Here, the predatory assault by the allied brigades of the central power began in mid-2020, once Damascus managed to evict opposition groups from this town, where nearly 100,000 people once lived.
"They started with the furniture and then continued stealing everything, even the plugs and floor tiles," explains Ahmed Minwer Qutaini, in charge of Maarat al Numan.
The Damascus envoy acknowledges that the destruction is a problem that surpasses them and prevents the return of the city's inhabitants. "Only 600 families have returned. There is no electricity, no water, and very few homes are habitable. Maarat al Numan has 500 villages. 50 have been completely destroyed, down to the last house. The rest have suffered brutal damage," he admits.
The agricultural lands in the surrounding area also show the terrible legacy of this kind of frenzy for plunder instituted by the regime. The road from Maarat al Numan to the village of Maar Shammarin is full of former olive groves of which only the severed trunks remain, some driven into the ground, while others are a series of holes reminiscent of lunar surface craters.
Mohamed Mutaz, 61, had over a thousand of these trees stolen. "Some were over 200 years old," he points out. "They were sold as firewood. They weren't even aware of the value of such an old olive tree," he adds.

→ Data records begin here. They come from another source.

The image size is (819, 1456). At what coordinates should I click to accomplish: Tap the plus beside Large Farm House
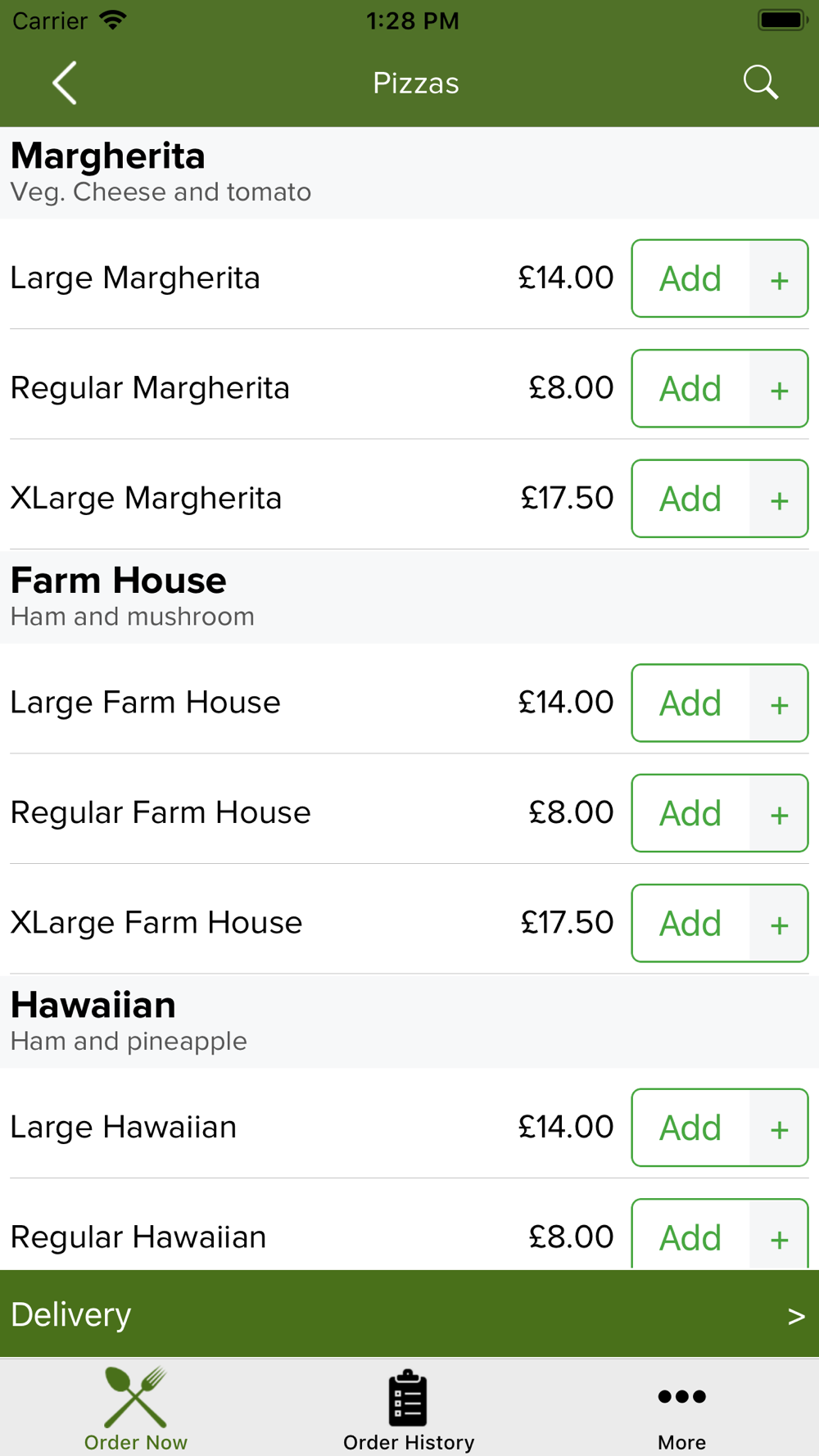pos(779,703)
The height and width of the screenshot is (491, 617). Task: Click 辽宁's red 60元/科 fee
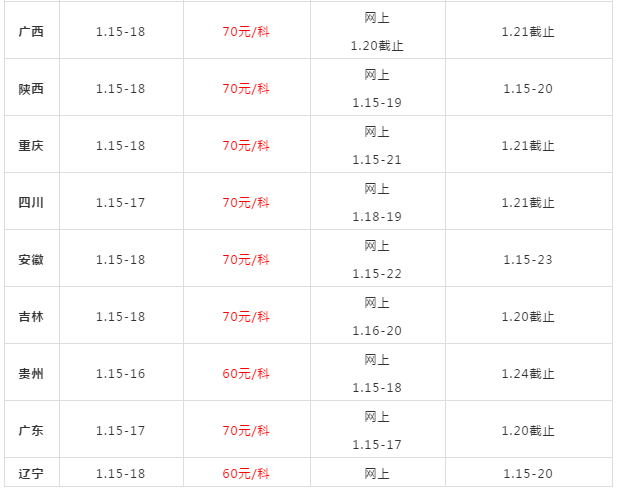pyautogui.click(x=246, y=473)
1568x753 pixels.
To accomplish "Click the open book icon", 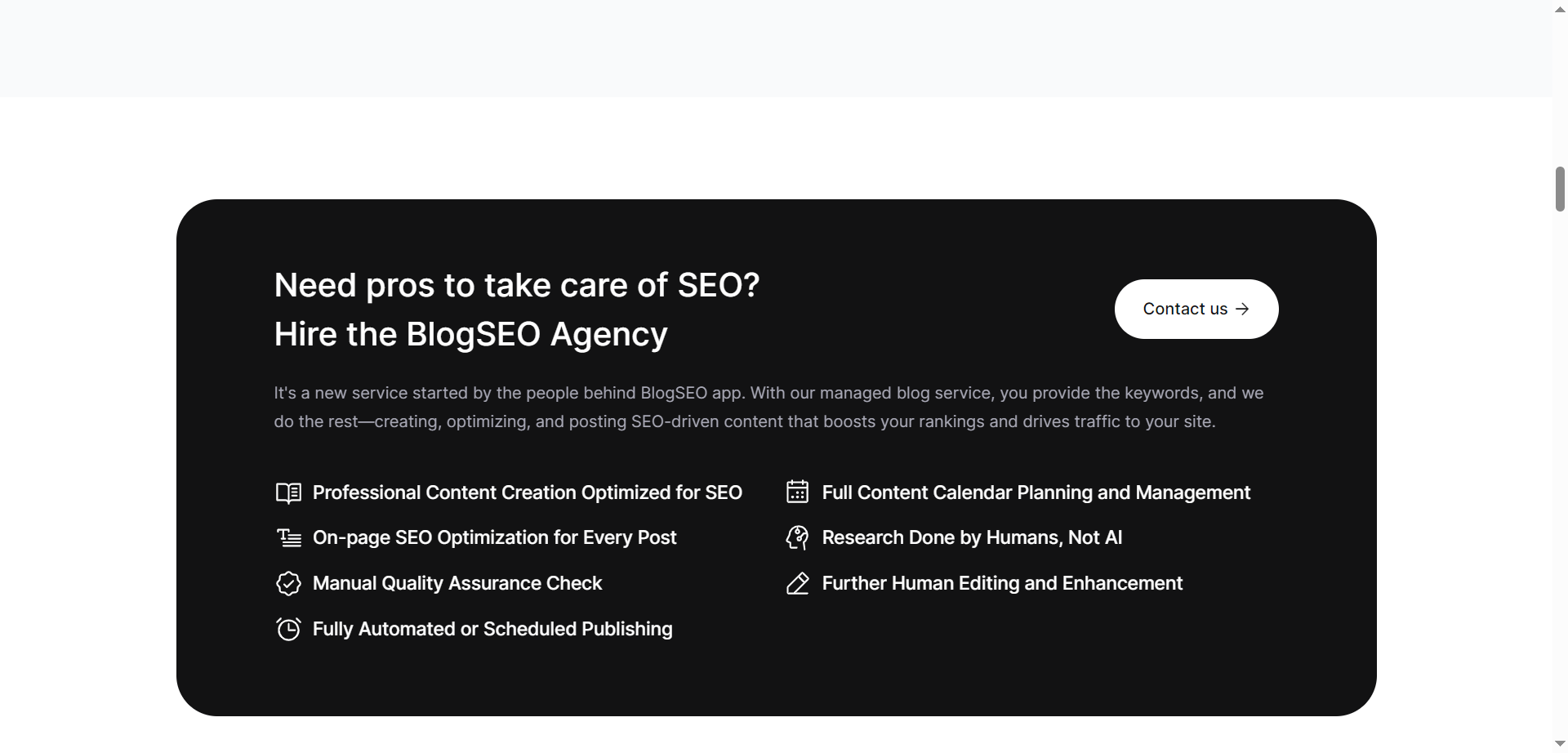I will (288, 492).
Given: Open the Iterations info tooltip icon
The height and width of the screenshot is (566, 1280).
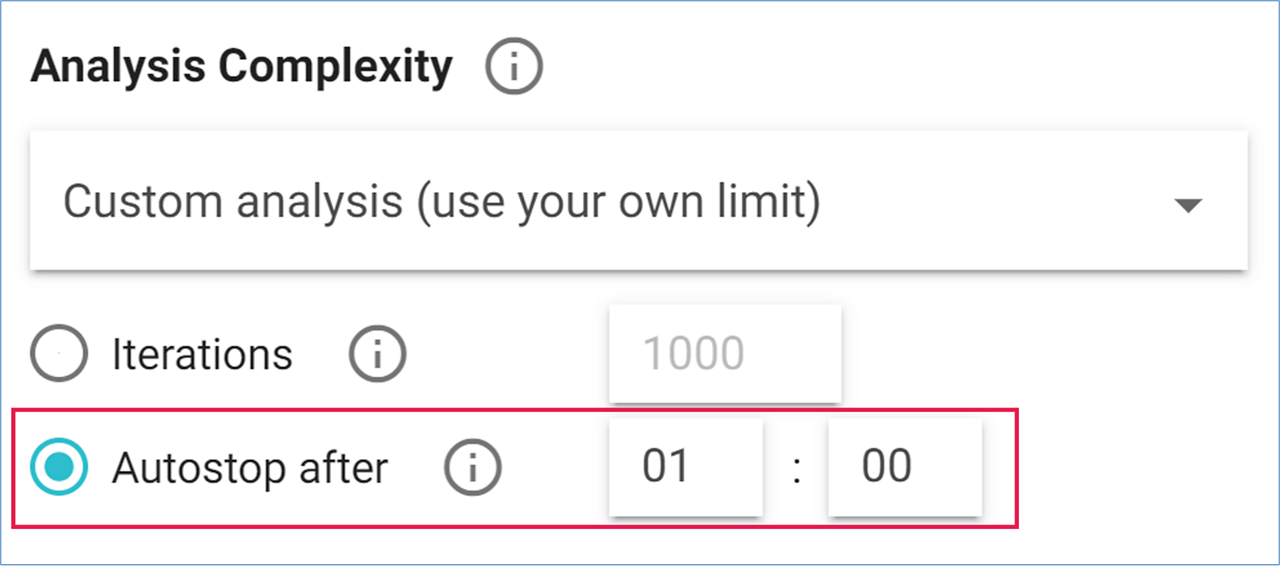Looking at the screenshot, I should 377,354.
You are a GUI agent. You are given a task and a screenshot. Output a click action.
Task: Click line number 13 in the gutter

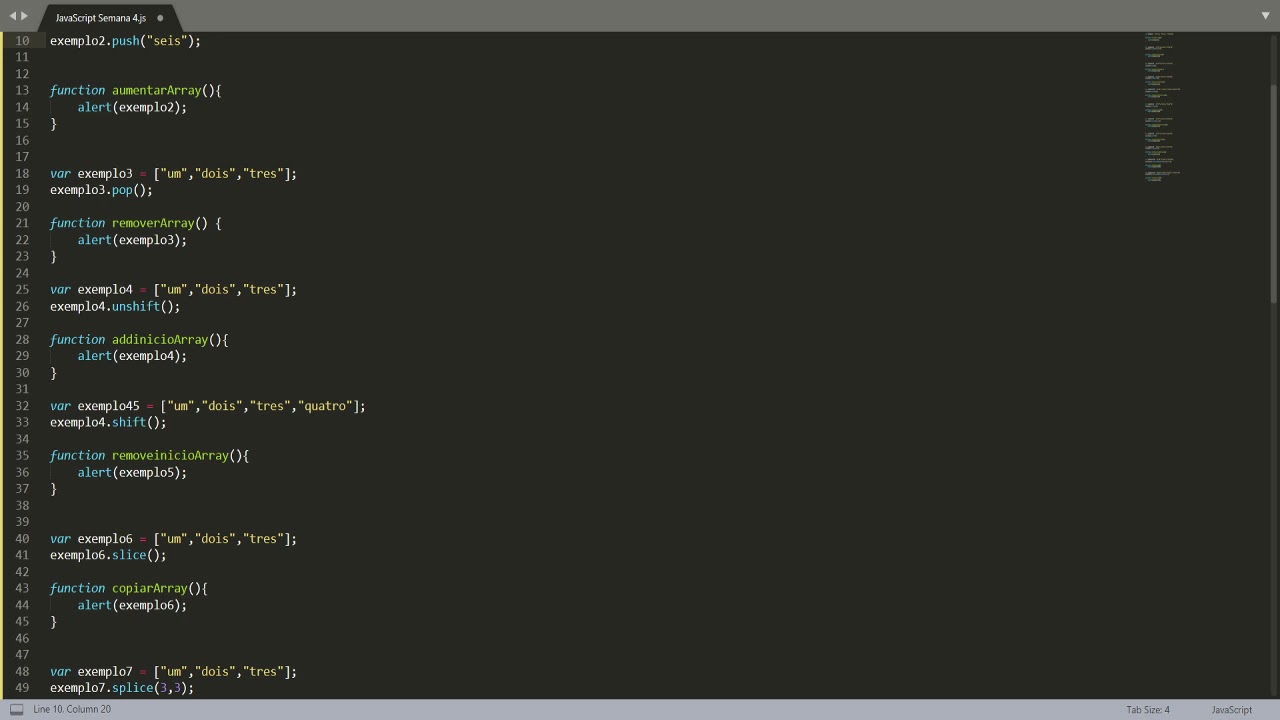point(22,90)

The devastation and looting of large regions of the country have become one of the biggest challenges for the new authorities in Damascus, unable to provide housing for the nearly 7.4 million displaced people the country had counted by the end of last year.
A study published days ago by the Syria Response Coordinators group, which scrutinized the capital and rural areas of Damascus, Idlib, Hama, Homs, Aleppo, and Deir Ezzor, estimated that at least 65,000 homes and apartment blocks have been razed to the ground in those areas, and over 113,000 have suffered damage that makes them uninhabitable.
In Qaboun, Governor Maher Marwan, a former rebel settled in Idlib, listened for hours to the complaints of the residents standing on the hill, protected by a cohort of hooded individuals armed with AK-47s.
In the end, overwhelmed by the requests, he had to conclude with a phrase repeated a thousand times in recent weeks. "Nothing that happens in the future can be worse than what we have experienced during the regime", he declared. A mantra that all experts agree has a very short expiration date.